Onwards and upwards!
*** Cole. Led the line well enough and bagged 2 tap-ins.
** Connell. Consistently winning the ball and setting off counter-attacks.
* Mads. Immense. Of all the players we can’t afford to lose this January….
Official MOTM: Cole
Londontykes’ MOTM: 1. Cole 2. Connell 3. Andersen
Despatches:
Rumours of the demise of our players’ health appear greatly exaggerated. True, there was no Benson, or Edwards, or goal machine Phillips (who I’ve never seen score). But we had Matty Wolfe back after a 4 month lay-off and it was great to see the forgotten man return. His highlight (aside from setting up the opener) was carrying the ball 50 yards before it was laid off for Kane to weakly hit at the keeper, despite having enough time to control it and pick his spot/cross it. He also had a bizarre decision go against him on the right wing as the full back slipped with Matty a good 2 yards away. Obviously a free kick, then. How else would a Barnsley player be clean through out wide?
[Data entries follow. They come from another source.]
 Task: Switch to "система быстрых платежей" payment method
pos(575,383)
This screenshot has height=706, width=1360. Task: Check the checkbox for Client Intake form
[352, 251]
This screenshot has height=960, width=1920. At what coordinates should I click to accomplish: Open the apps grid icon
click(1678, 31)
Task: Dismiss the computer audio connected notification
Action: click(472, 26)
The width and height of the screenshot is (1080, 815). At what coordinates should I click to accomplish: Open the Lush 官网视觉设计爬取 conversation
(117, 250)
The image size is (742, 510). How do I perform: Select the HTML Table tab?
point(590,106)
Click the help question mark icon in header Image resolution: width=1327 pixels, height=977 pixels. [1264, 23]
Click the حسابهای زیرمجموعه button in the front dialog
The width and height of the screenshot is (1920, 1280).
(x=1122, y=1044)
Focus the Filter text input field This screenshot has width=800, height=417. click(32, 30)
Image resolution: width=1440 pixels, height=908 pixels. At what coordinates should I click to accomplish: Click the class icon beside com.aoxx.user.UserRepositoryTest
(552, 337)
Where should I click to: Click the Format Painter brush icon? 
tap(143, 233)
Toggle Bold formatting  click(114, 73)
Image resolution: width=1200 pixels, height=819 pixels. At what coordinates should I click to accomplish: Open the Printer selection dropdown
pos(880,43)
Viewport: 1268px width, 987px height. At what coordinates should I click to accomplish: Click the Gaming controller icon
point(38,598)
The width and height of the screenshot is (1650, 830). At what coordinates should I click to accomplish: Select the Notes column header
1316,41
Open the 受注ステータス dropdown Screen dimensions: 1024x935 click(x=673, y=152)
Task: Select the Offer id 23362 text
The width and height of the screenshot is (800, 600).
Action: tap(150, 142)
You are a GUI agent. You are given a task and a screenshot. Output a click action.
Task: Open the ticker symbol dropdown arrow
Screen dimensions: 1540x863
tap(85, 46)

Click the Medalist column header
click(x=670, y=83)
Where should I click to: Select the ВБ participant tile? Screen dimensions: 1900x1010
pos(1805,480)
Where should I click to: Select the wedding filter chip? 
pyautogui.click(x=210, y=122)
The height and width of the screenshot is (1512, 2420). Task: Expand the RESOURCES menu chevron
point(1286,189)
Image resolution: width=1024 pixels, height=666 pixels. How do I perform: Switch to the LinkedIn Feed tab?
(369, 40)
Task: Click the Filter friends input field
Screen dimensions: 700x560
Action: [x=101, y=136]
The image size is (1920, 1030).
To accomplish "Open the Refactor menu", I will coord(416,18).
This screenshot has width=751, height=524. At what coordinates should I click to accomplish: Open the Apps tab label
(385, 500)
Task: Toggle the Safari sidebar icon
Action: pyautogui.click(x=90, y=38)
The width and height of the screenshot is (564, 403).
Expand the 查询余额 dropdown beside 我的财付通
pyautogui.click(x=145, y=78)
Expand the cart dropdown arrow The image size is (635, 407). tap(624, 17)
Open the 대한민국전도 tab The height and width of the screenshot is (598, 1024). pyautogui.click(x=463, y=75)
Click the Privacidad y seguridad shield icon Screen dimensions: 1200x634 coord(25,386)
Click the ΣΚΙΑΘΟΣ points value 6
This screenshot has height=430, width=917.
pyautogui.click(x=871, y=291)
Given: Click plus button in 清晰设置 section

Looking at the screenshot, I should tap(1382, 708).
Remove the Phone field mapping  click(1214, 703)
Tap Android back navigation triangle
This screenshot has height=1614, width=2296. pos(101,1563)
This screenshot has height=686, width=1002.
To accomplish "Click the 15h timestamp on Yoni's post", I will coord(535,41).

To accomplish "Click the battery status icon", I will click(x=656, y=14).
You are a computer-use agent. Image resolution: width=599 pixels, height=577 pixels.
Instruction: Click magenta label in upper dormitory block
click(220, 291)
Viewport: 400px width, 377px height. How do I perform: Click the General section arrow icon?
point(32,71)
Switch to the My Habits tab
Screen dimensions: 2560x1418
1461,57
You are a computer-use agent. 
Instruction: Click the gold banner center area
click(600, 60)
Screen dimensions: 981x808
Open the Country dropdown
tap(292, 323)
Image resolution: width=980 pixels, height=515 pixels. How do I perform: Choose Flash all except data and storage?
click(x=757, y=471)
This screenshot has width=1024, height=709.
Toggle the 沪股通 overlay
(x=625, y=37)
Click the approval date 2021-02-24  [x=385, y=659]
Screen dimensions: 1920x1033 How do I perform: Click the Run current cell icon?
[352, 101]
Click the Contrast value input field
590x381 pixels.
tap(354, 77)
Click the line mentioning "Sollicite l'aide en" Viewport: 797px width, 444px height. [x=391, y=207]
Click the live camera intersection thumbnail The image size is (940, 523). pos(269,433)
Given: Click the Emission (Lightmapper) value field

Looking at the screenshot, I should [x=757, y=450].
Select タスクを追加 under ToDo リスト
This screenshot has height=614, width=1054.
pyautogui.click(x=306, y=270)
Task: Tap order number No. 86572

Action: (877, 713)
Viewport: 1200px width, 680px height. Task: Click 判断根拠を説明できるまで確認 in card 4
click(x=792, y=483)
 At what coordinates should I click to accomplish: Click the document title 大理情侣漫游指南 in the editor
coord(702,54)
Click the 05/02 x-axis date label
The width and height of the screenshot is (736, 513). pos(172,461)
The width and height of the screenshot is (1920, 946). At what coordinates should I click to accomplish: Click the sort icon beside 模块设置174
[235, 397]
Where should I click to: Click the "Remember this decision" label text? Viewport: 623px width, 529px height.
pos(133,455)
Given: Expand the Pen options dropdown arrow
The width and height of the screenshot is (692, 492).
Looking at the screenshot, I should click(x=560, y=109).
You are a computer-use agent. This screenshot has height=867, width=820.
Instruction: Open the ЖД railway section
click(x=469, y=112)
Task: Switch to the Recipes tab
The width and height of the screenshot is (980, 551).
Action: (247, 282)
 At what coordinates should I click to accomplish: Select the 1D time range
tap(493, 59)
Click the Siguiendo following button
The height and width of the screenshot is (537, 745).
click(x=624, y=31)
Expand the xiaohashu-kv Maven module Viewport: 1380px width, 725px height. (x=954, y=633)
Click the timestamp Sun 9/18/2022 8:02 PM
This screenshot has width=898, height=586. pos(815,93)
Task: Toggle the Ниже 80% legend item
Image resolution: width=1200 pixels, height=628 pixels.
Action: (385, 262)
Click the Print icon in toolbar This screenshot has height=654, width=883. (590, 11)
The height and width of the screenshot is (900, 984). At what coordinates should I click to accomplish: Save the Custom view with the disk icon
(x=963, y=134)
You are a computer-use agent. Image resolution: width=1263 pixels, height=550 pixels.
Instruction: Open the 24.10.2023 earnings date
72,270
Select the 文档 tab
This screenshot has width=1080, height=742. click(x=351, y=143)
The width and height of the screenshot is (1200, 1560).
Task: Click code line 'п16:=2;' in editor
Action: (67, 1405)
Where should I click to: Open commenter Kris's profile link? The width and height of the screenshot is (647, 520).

Kane kept things moving in midfield, while the defence was solid, despite the return of Cundy. I thought Jordan Williams was quiet though, lacking the usual runs down the right. My main remembrance of Kitching was him missing an easy goalscoring chance early on, heading tamely at the keeper from a corner. Up top meantime, I spent the match wondering what Norwood brings to this team (I’d rather have kept Big Vic – and his Burton goals) but if you see our first goal, Norwood sets up the counter with a sublime headed flick. (That was it, mind you.) Then, with the game won, Duff chucked on Jalo in his place before hauling off Cole and denying him his one and only chance at a Reds hattrick. (Feel free to save that comment and shove it in my face when he does….ha ha haaaaaaaaa….not a chance.)
Drink du jour: Hoppy Botanist rhubarb crumble and custard pale ale. Not recommended. (I don’t know what I hoped for; it tasted like it said on the tin.)
Away: 172. Allegedly.
Today’s take home: Dare to dream.
The Damage:
c.£30 travel
= c.£30
The Tunes:
BBC5Live phone in. (Chris Sutton saying he’d rather stick pins in his eyes than manage Rangers.)